**Passage**

----

Moreover, reporters and influencers who have attempted to recognise the Duke’s prejudice, as well as his virtues, have been reprehended as belonging to “the warped cult of woke” in The Telegraph. Even in articles that seek to discuss the issue, headlines such as “Was Prince Phillip a racist?” posted on the online publication StyleCaster reduce racism to a binary construct that defines character, rather than a widespread issue present throughout society.
This lack of nuance extends to the other side of the political spectrum. Less than an hour following the announcement of Prince Phillip’s death, a large Whatsapp group chat for a University group I am in flashed with celebratory messages. Because of Phillip’s racism and his monarchical position, his death was being revered as symbolic of a loss of power for both sovereignty and racist ideology. Once again, post-death Phillip could no longer be regarded as an individual but as emblematic of world order.

----

**Raw data**
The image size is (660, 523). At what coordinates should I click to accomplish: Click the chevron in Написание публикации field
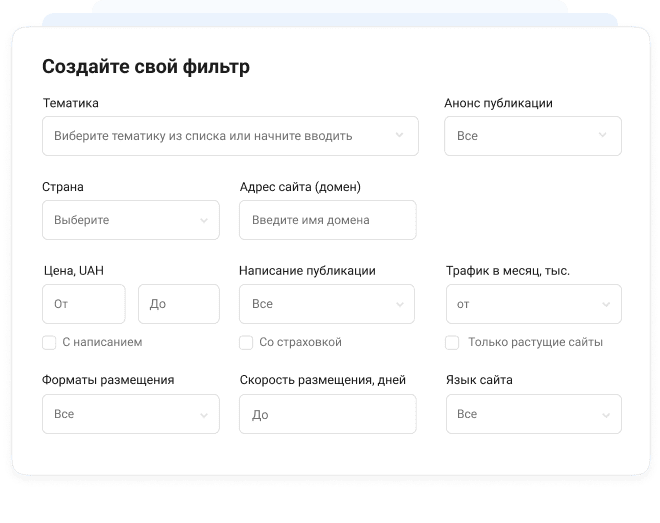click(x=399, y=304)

----

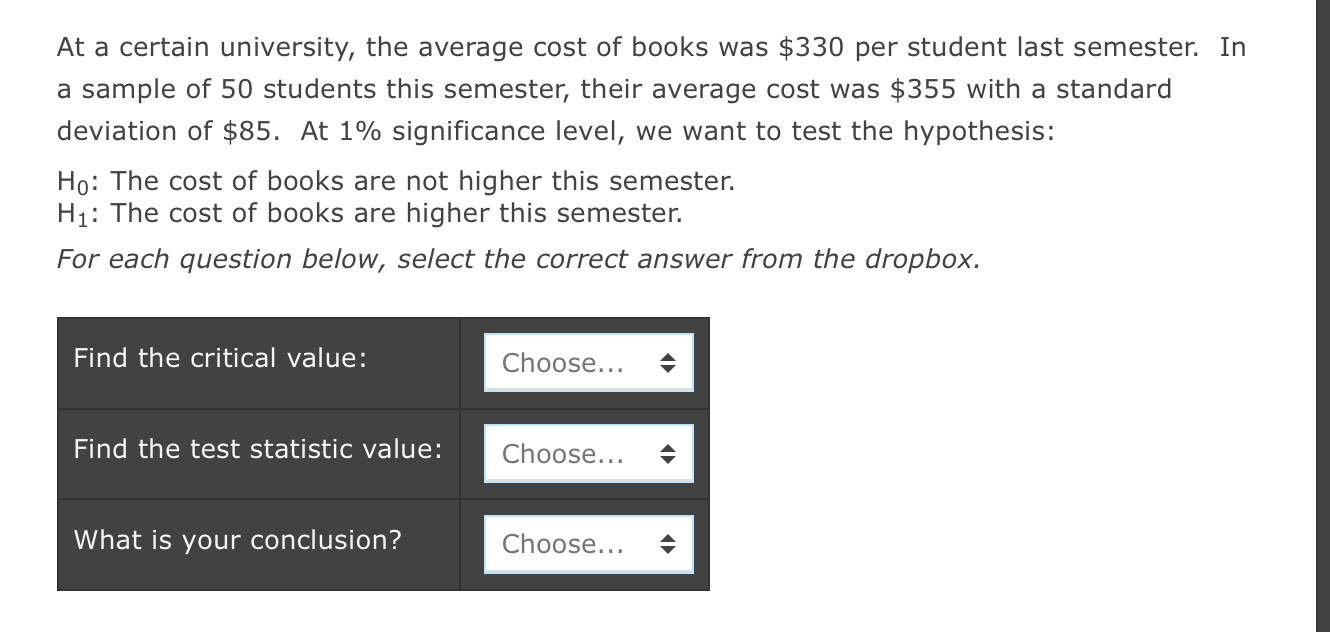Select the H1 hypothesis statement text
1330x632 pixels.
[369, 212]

----

**Exercise prompt**
Copy the passage about reactions to Prince Phillip's death word for word, from "Moreover, reporters and" to "present throughout society.".

**Written answer**
Moreover, reporters and influencers who have attempted to recognise the Duke’s prejudice, as well as his virtues, have been reprehended as belonging to “the warped cult of woke” in The Telegraph. Even in articles that seek to discuss the issue, headlines such as “Was Prince Phillip a racist?” posted on the online publication StyleCaster reduce racism to a binary construct that defines character, rather than a widespread issue present throughout society.